Richie Terrell Aaron Jr. was shot and succumbed to his injuries aboard the Missouri River Runner on January 14, 2022, by Marquise Webb while the train was at the Lee's Summit station.
At issue is Amtrak's decision to depart Lee's Summit and have paramedics meet the train at the Independence train station, vs. remaining in Lee's Summit for paramedics. KSHB reports the lawsuit says the train departed for Independence, which is a minimum of 16 minutes from Lee's Summit despite the extent of Aaron's injuries and pleas from passengers to help the man there in Lee's Summit.
Additionally, KSHB says the lawsuit alleges Amtrak failed to provide sufficient emergency aid, adequately hire and or train employees on life-threatening emergencies, and implement reasonable security measures.
The television station reports court documents allege Webb had puffy, bloodshot eyes and appeared to be high when he boarded the train in Normal, Illinois. Additionally, those documents indicate he was involved with a carjacking before boarding the train and purchased two tickets for his trip, instead of just the one he needed.
The big question in my mind regarding this lawsuit is when Amtrak personnel aboard the Missouri River Runner discovered a man had been shot. Our original report on the shooting sourced from reports from the Lee's Summit Police Department and KMBC Television state the train had left Lee's Summit before train personnel realized someone had been shot. In that case, it's understandable Amtrak would have paramedics meet the train in Independence.

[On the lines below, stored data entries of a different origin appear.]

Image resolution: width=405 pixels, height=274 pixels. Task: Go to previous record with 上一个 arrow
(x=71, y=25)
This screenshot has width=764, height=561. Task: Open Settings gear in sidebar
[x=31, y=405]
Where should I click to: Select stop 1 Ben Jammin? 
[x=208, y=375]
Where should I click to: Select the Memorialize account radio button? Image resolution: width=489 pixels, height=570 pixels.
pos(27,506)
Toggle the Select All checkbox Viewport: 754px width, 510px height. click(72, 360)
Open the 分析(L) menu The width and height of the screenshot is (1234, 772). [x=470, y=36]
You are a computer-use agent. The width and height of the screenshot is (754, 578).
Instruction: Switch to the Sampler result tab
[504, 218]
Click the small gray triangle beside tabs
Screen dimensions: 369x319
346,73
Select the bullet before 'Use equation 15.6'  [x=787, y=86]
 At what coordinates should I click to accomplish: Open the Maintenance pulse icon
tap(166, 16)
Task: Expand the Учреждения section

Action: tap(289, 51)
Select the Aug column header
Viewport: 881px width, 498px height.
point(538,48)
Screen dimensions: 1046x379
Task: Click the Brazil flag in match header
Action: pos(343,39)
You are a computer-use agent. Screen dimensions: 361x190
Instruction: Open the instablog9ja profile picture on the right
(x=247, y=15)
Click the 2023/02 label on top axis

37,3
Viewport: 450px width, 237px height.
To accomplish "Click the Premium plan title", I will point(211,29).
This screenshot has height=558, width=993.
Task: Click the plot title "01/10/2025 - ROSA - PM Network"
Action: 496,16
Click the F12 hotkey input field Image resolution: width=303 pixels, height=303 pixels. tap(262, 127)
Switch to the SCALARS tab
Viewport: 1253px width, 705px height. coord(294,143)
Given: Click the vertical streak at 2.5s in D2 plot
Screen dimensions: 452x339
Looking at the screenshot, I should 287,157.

On the other hand, with Independence being 16 minutes from Lee's Summit, and a passenger suffering from multiple gunshot wounds. If Amtrak personnel knew there was a man on board with multiple gunshot wounds while sitting at the Lee's Summit train station. Well, logically, it seems paramedics would be able to get there much sooner than having paramedics meet the train in Independence.
The rest of the allegations about Amtrak not training personnel properly on dealing with life-threatening emergencies, or not having proper security screening or procedures can probably be argued both ways.
I suspect most life-threatening emergencies on trains deal more with passengers' suffering a medical emergency like a heart attack. Or a medication reaction. Or a fatal drug overdose versus a shooting or a physical trauma on board the train. I'm not sure the conductor and assistant conductor or service attendant being trained on rendering aid specifically in regards to a gunshot victim is where their emergency medical training should be.
And from a security standpoint, Amtrak's network is far and wide with many small stations like Lee's Summit, Warrensburg, Sedalia, and Independence on many routes. Implementing airline-style security along every route just isn't practical, nor affordable. Nor really a major problem on Amtrak's route network.
The crux of this case will be when Amtrak personnel knew Mr. Aaron had been shot multiple times on the train, and if the train had stayed in Lee's Summit if paramedics could have taken life-saving measures on Mr. Aaron.
If Amtrak personnel knew Mr. Aaron had been shot multiple times while sitting at the Lee's Summit station they, in my opinion, made a poor choice continuing on to Independence.
Aaron's family is suing Amtrak and Webb, the alleged shooter, in excess of $100 million dollars.